== Listed entries
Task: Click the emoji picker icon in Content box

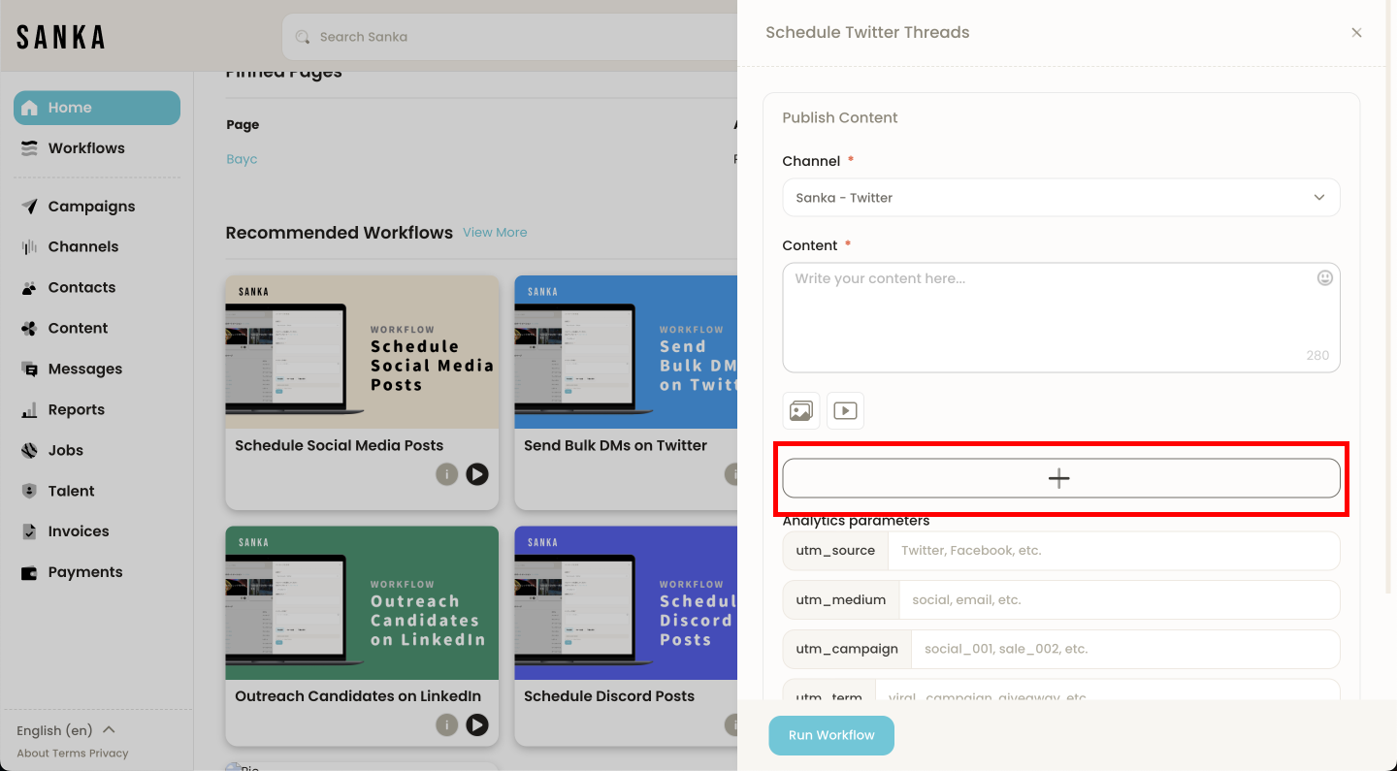Action: [x=1324, y=278]
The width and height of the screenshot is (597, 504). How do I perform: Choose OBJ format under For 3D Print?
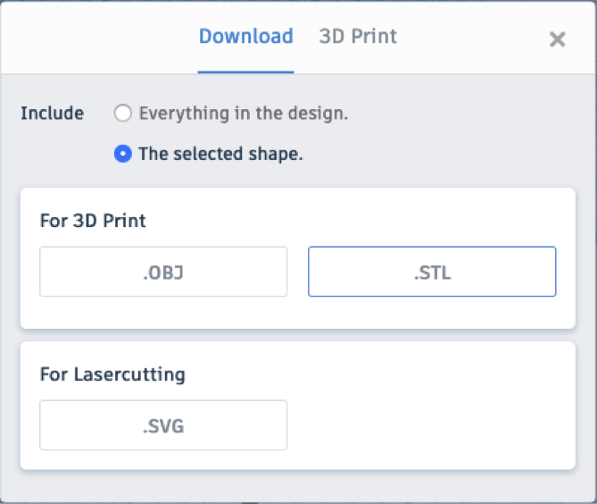pos(163,272)
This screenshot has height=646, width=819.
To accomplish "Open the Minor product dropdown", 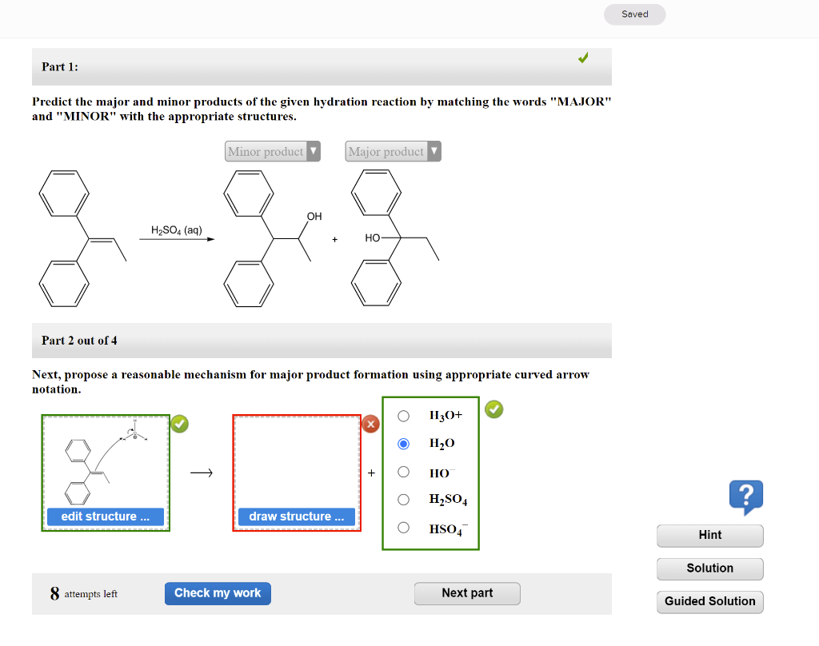I will 272,150.
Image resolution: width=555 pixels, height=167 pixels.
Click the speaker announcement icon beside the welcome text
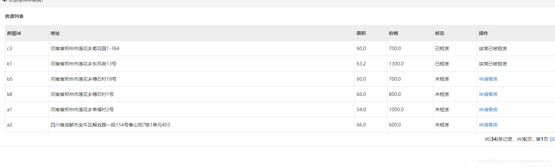pyautogui.click(x=4, y=1)
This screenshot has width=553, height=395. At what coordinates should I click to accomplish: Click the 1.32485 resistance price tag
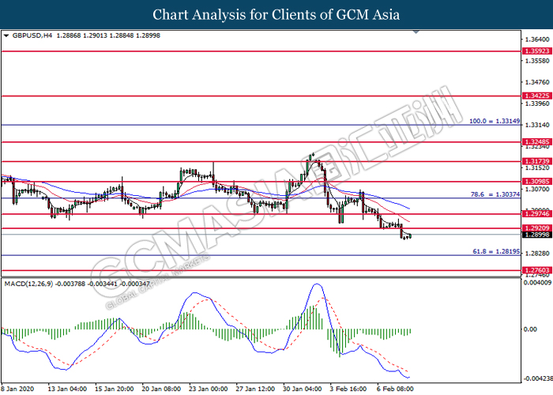(x=536, y=142)
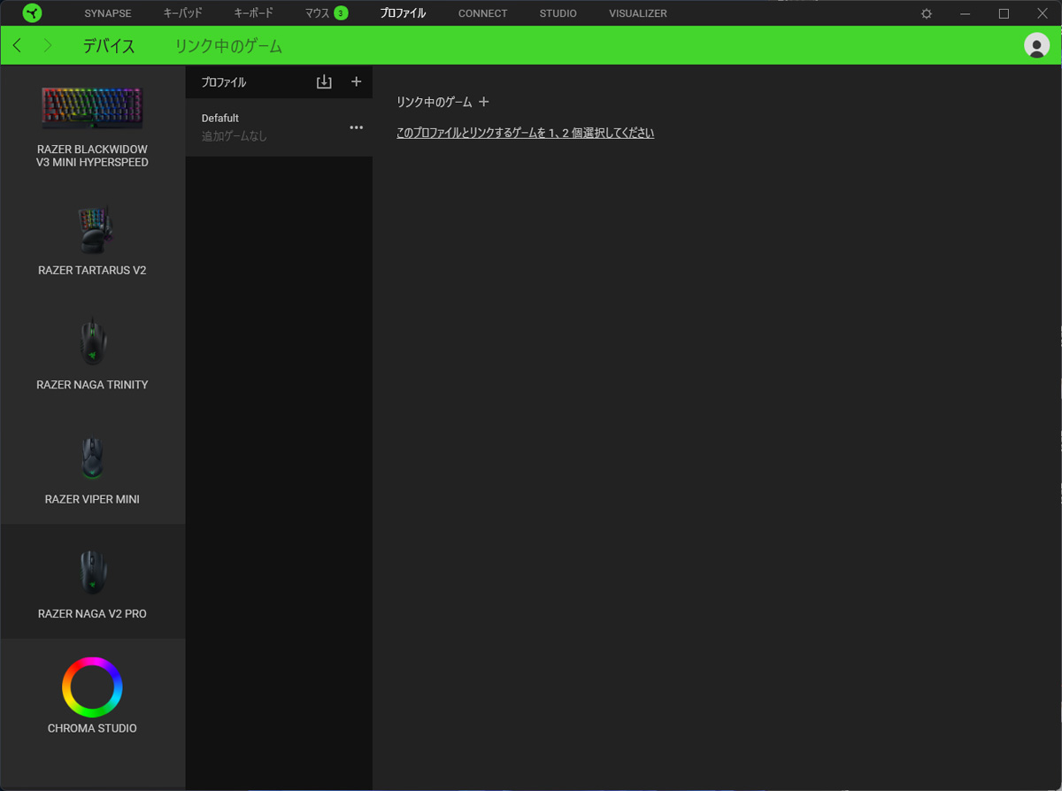
Task: Add a new profile with plus icon
Action: click(x=356, y=81)
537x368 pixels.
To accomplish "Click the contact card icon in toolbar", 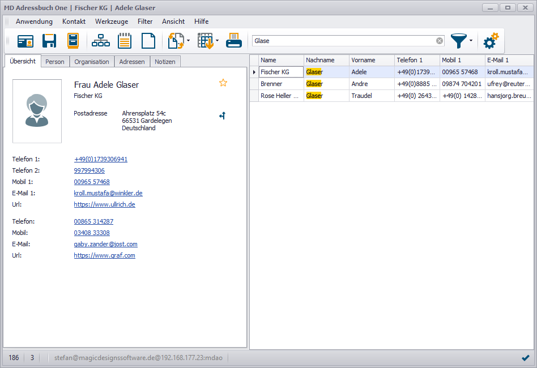I will point(25,41).
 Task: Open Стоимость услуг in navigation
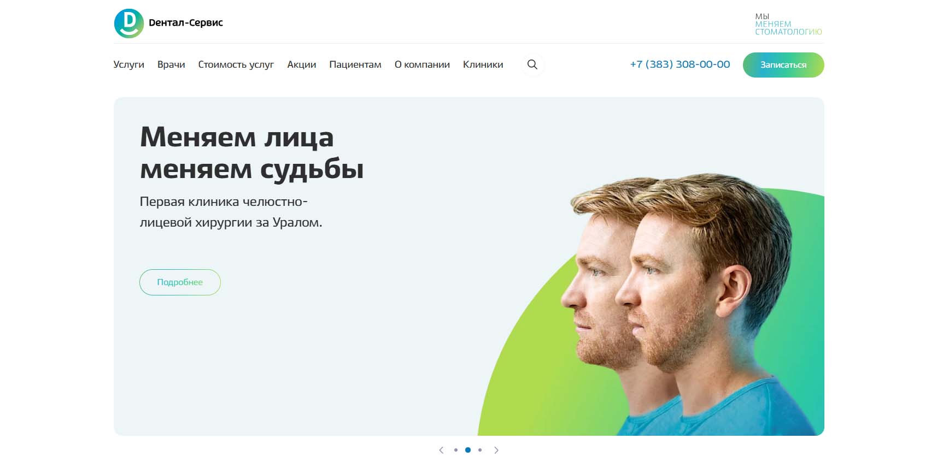pyautogui.click(x=236, y=64)
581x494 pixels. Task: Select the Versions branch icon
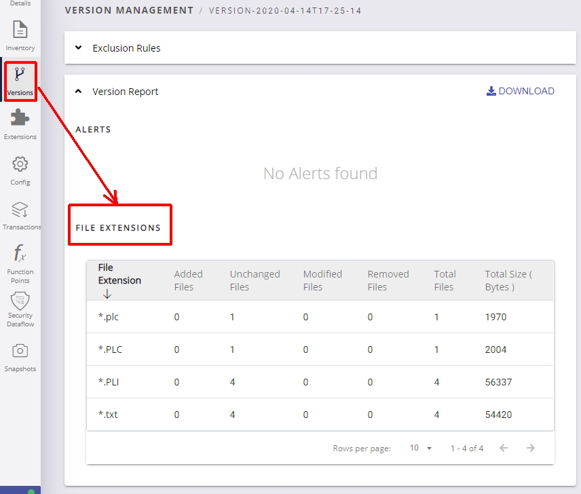20,75
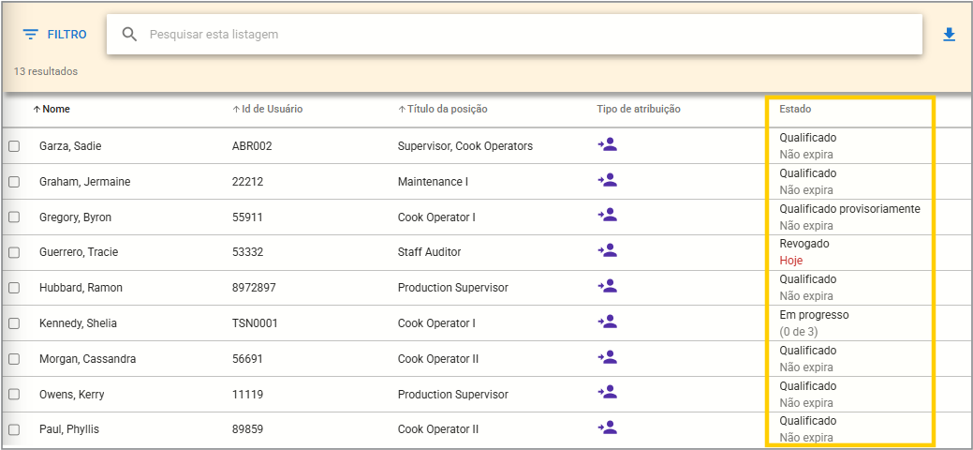Click the assignment type icon for Garza, Sadie
The height and width of the screenshot is (450, 973).
pos(608,145)
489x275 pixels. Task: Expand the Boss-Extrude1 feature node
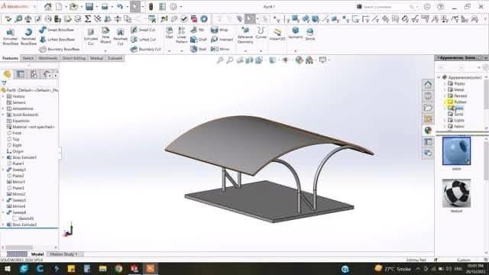[x=3, y=157]
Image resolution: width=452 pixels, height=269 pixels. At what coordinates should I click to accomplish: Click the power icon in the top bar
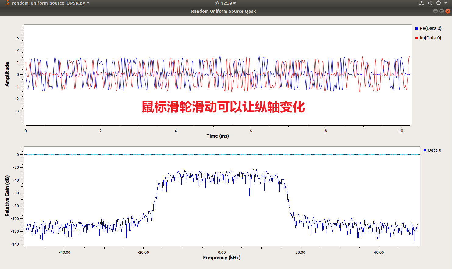pyautogui.click(x=438, y=3)
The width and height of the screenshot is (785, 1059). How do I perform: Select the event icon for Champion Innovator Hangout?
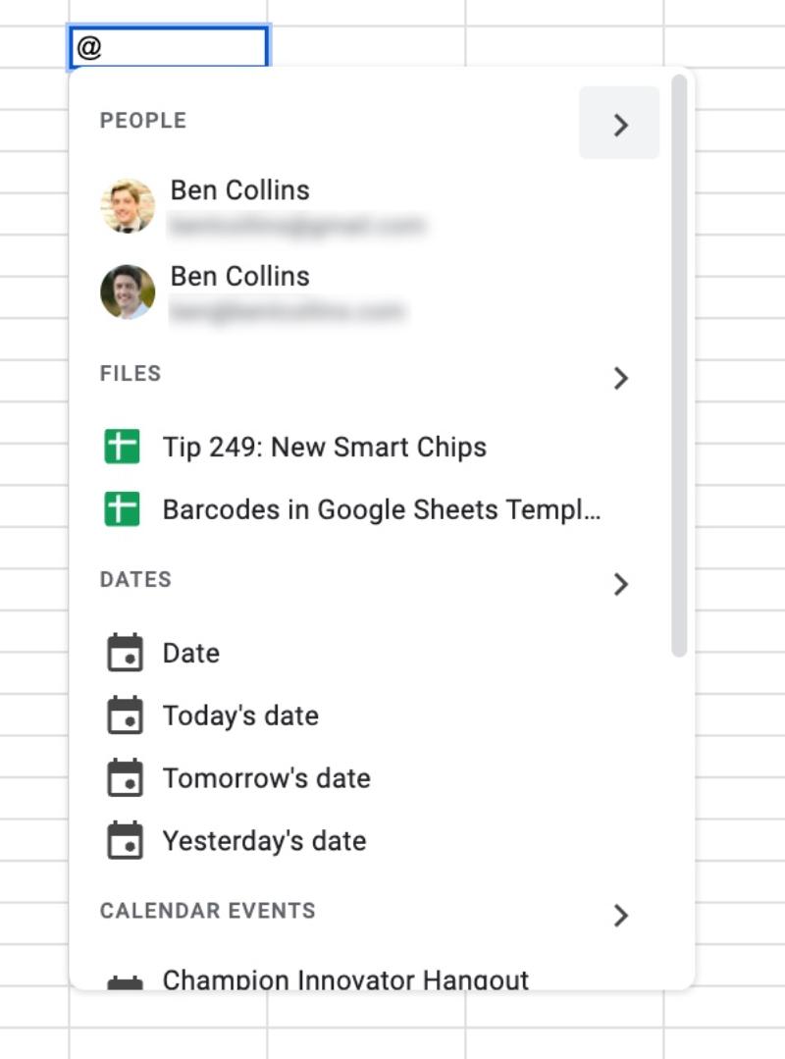tap(125, 978)
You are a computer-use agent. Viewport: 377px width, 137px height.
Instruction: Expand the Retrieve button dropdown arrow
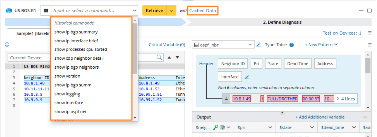(171, 11)
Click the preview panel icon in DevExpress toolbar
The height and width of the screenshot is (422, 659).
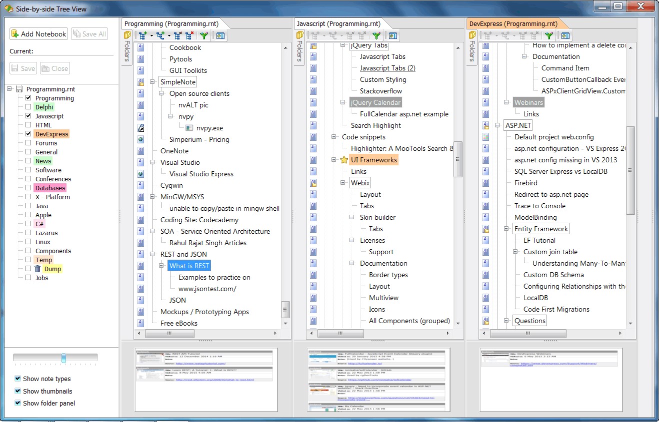(565, 35)
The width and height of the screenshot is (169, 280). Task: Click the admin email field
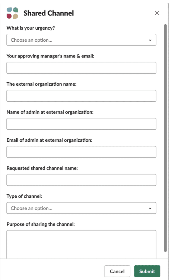point(81,152)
====
Exercise: Give back exactly the lines from the top of the records to the line containing "This screenshot has height=646, width=819.", both included, and no pictures.

Answer for the task:
Task: Click the emoji picker icon in Content box

Action: [x=1324, y=278]
The width and height of the screenshot is (597, 504). How do I perform: Choose OBJ format under For 3D Print?
pos(163,272)
This screenshot has height=646, width=819.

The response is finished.